(Stored items)
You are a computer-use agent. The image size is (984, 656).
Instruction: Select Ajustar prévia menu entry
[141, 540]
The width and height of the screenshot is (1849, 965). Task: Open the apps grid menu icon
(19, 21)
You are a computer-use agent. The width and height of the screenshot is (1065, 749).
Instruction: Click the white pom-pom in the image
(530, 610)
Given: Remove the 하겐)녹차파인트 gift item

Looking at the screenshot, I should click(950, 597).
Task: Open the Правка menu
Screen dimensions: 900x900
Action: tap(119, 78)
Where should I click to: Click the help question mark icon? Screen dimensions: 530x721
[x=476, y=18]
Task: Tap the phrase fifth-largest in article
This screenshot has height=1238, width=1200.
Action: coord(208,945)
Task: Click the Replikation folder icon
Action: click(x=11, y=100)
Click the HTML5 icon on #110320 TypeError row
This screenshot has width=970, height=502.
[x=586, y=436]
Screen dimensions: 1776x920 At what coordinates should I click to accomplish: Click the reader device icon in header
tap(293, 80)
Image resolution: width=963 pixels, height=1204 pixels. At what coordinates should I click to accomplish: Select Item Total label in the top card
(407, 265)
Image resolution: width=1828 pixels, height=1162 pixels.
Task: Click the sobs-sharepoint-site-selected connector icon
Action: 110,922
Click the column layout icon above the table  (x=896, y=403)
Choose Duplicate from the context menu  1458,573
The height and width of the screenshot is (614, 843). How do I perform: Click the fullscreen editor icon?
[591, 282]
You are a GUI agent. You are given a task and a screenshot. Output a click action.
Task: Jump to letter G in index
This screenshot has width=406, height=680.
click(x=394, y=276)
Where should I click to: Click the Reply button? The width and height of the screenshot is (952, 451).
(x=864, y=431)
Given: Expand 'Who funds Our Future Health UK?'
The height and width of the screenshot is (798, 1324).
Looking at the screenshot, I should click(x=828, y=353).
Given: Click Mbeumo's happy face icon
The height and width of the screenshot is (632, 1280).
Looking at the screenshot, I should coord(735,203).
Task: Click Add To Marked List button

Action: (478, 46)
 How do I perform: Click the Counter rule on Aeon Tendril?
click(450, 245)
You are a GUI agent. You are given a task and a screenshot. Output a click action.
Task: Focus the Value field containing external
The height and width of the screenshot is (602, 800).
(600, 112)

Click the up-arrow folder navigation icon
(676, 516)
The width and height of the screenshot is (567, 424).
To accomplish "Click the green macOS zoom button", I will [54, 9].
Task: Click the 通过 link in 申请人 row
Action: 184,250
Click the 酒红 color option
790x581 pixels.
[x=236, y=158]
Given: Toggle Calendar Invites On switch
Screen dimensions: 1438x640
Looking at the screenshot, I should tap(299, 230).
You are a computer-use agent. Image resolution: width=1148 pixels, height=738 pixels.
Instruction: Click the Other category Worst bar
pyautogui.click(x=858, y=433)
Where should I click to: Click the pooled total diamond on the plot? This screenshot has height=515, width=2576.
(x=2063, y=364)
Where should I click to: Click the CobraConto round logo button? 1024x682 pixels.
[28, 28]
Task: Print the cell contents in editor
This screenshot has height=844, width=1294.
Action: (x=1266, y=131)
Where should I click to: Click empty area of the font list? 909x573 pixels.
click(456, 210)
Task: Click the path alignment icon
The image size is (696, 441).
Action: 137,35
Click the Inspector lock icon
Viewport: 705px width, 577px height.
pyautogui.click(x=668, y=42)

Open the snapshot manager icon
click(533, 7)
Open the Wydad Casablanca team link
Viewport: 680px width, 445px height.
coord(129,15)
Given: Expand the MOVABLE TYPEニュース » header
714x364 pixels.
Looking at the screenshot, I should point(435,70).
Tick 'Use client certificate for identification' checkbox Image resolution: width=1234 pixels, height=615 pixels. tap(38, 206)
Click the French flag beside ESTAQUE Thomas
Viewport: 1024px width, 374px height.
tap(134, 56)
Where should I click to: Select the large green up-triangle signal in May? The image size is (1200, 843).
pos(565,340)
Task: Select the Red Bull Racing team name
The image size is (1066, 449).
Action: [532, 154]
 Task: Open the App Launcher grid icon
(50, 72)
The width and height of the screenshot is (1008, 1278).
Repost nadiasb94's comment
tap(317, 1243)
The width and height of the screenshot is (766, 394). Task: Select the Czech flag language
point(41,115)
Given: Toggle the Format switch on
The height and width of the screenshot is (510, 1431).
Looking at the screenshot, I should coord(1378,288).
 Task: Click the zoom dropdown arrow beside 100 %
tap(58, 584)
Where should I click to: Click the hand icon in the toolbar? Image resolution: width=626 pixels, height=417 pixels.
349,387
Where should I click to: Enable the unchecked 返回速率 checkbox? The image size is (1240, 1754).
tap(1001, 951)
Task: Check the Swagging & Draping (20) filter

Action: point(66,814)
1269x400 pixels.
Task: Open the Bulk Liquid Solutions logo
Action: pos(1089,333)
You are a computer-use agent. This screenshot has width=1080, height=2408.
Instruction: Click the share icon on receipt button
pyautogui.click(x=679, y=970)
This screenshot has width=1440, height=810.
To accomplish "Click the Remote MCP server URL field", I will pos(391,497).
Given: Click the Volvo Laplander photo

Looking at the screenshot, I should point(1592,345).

WHAT THIS TASK INVOLVES:
Each record is to be repeated exactly.

EXERCISE SOLUTION:
You are a computer-use agent. The image size is (984, 656).
Instruction: Select Ajustar prévia menu entry
[141, 540]
The width and height of the screenshot is (1849, 965). Task: Open the apps grid menu icon
(19, 21)
You are a computer-use agent. The width and height of the screenshot is (1065, 749).
Instruction: Click the white pom-pom in the image
(530, 610)
Given: Remove the 하겐)녹차파인트 gift item

Looking at the screenshot, I should click(950, 597).
Task: Open the Правка menu
Screen dimensions: 900x900
Action: tap(119, 78)
Where should I click to: Click the help question mark icon? Screen dimensions: 530x721
[x=476, y=18]
Task: Tap the phrase fifth-largest in article
This screenshot has height=1238, width=1200.
Action: coord(208,945)
Task: Click the Replikation folder icon
Action: click(x=11, y=100)
Click the HTML5 icon on #110320 TypeError row
This screenshot has width=970, height=502.
[x=586, y=436]
Screen dimensions: 1776x920 At what coordinates should I click to accomplish: Click the reader device icon in header
tap(293, 80)
Image resolution: width=963 pixels, height=1204 pixels. At what coordinates should I click to accomplish: Select Item Total label in the top card
(407, 265)
Image resolution: width=1828 pixels, height=1162 pixels.
Task: Click the sobs-sharepoint-site-selected connector icon
Action: 110,922
Click the column layout icon above the table  (x=896, y=403)
Choose Duplicate from the context menu  1458,573
The height and width of the screenshot is (614, 843). How do I perform: Click the fullscreen editor icon?
[591, 282]
You are a GUI agent. You are given a task and a screenshot. Output a click action.
Task: Jump to letter G in index
This screenshot has width=406, height=680.
click(x=394, y=276)
Where should I click to: Click the Reply button? The width and height of the screenshot is (952, 451).
(x=864, y=431)
Given: Expand 'Who funds Our Future Health UK?'
The height and width of the screenshot is (798, 1324).
Looking at the screenshot, I should click(x=828, y=353).
Given: Click Mbeumo's happy face icon
The height and width of the screenshot is (632, 1280).
Looking at the screenshot, I should coord(735,203).
Task: Click Add To Marked List button

Action: (478, 46)
 How do I perform: Click the Counter rule on Aeon Tendril?
click(450, 245)
You are a GUI agent. You are given a task and a screenshot. Output a click action.
Task: Focus the Value field containing external
The height and width of the screenshot is (602, 800).
(600, 112)

Click the up-arrow folder navigation icon
(676, 516)
The width and height of the screenshot is (567, 424).
To accomplish "Click the green macOS zoom button", I will [54, 9].
Task: Click the 通过 link in 申请人 row
Action: 184,250
Click the 酒红 color option
790x581 pixels.
[x=236, y=158]
Given: Toggle Calendar Invites On switch
Screen dimensions: 1438x640
Looking at the screenshot, I should tap(299, 230).
You are a computer-use agent. Image resolution: width=1148 pixels, height=738 pixels.
Instruction: Click the Other category Worst bar
pyautogui.click(x=858, y=433)
Where should I click to: Click the pooled total diamond on the plot? This screenshot has height=515, width=2576.
(x=2063, y=364)
Where should I click to: Click the CobraConto round logo button? 1024x682 pixels.
[28, 28]
Task: Print the cell contents in editor
This screenshot has height=844, width=1294.
Action: (x=1266, y=131)
Where should I click to: Click empty area of the font list? 909x573 pixels.
click(456, 210)
Task: Click the path alignment icon
The image size is (696, 441).
Action: 137,35
Click the Inspector lock icon
Viewport: 705px width, 577px height.
pyautogui.click(x=668, y=42)

Open the snapshot manager icon
click(533, 7)
Open the Wydad Casablanca team link
Viewport: 680px width, 445px height.
coord(129,15)
Given: Expand the MOVABLE TYPEニュース » header
714x364 pixels.
Looking at the screenshot, I should point(435,70).
Tick 'Use client certificate for identification' checkbox Image resolution: width=1234 pixels, height=615 pixels. tap(38, 206)
Click the French flag beside ESTAQUE Thomas
Viewport: 1024px width, 374px height.
tap(134, 56)
Where should I click to: Select the large green up-triangle signal in May? The image size is (1200, 843).
pos(565,340)
Task: Select the Red Bull Racing team name
The image size is (1066, 449).
Action: [532, 154]
 Task: Open the App Launcher grid icon
(50, 72)
The width and height of the screenshot is (1008, 1278).
Repost nadiasb94's comment
tap(317, 1243)
The width and height of the screenshot is (766, 394). Task: Select the Czech flag language
point(41,115)
Given: Toggle the Format switch on
The height and width of the screenshot is (510, 1431).
Looking at the screenshot, I should coord(1378,288).
 Task: Click the zoom dropdown arrow beside 100 %
tap(58, 584)
Where should I click to: Click the hand icon in the toolbar? Image resolution: width=626 pixels, height=417 pixels.
349,387
Where should I click to: Enable the unchecked 返回速率 checkbox? The image size is (1240, 1754).
tap(1001, 951)
Task: Check the Swagging & Draping (20) filter

Action: point(66,814)
1269x400 pixels.
Task: Open the Bulk Liquid Solutions logo
Action: pos(1089,333)
You are a computer-use agent. This screenshot has width=1080, height=2408.
Instruction: Click the share icon on receipt button
pyautogui.click(x=679, y=970)
This screenshot has width=1440, height=810.
To accomplish "Click the Remote MCP server URL field", I will pos(391,497).
Given: Click the Volvo Laplander photo

Looking at the screenshot, I should point(1592,345).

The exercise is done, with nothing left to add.